## What needs to be done
Could you work out the number of lines in the listing that include the word "link" and reply with that figure alone?

## Stored data
● ● ● ● ● ● ●
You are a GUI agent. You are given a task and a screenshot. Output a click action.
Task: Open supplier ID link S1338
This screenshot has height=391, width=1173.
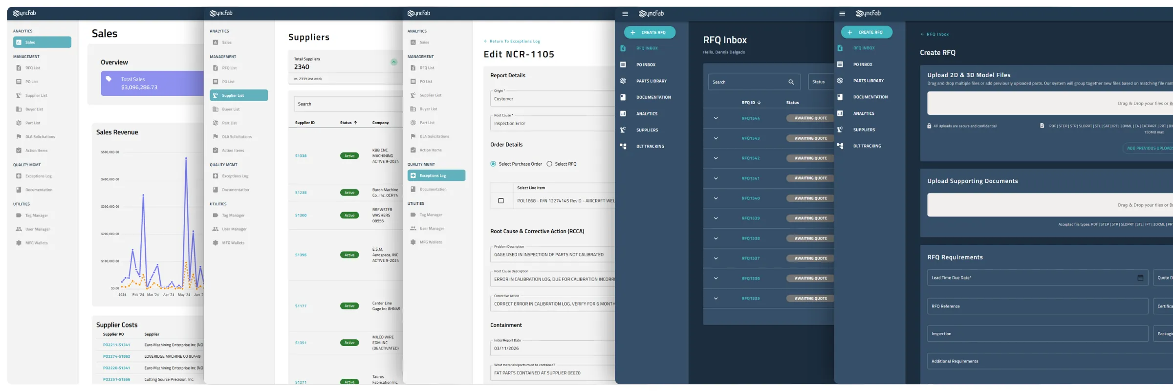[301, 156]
● ● ● ● ● ● ●
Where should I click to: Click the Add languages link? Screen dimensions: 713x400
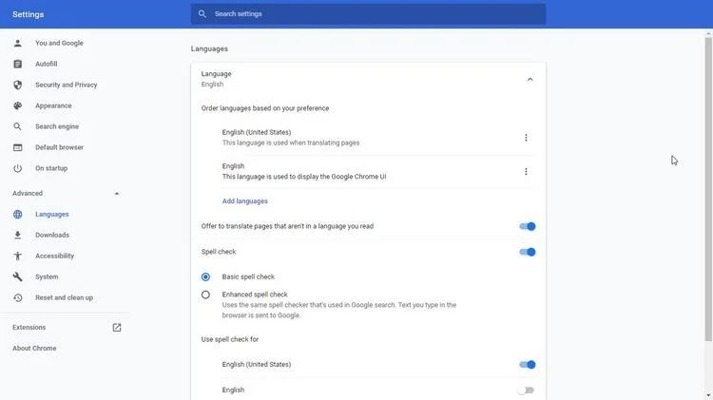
● ● ● ● ● ● ●
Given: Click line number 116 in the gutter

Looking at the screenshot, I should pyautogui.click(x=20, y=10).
● ● ● ● ● ● ●
## Written answer
2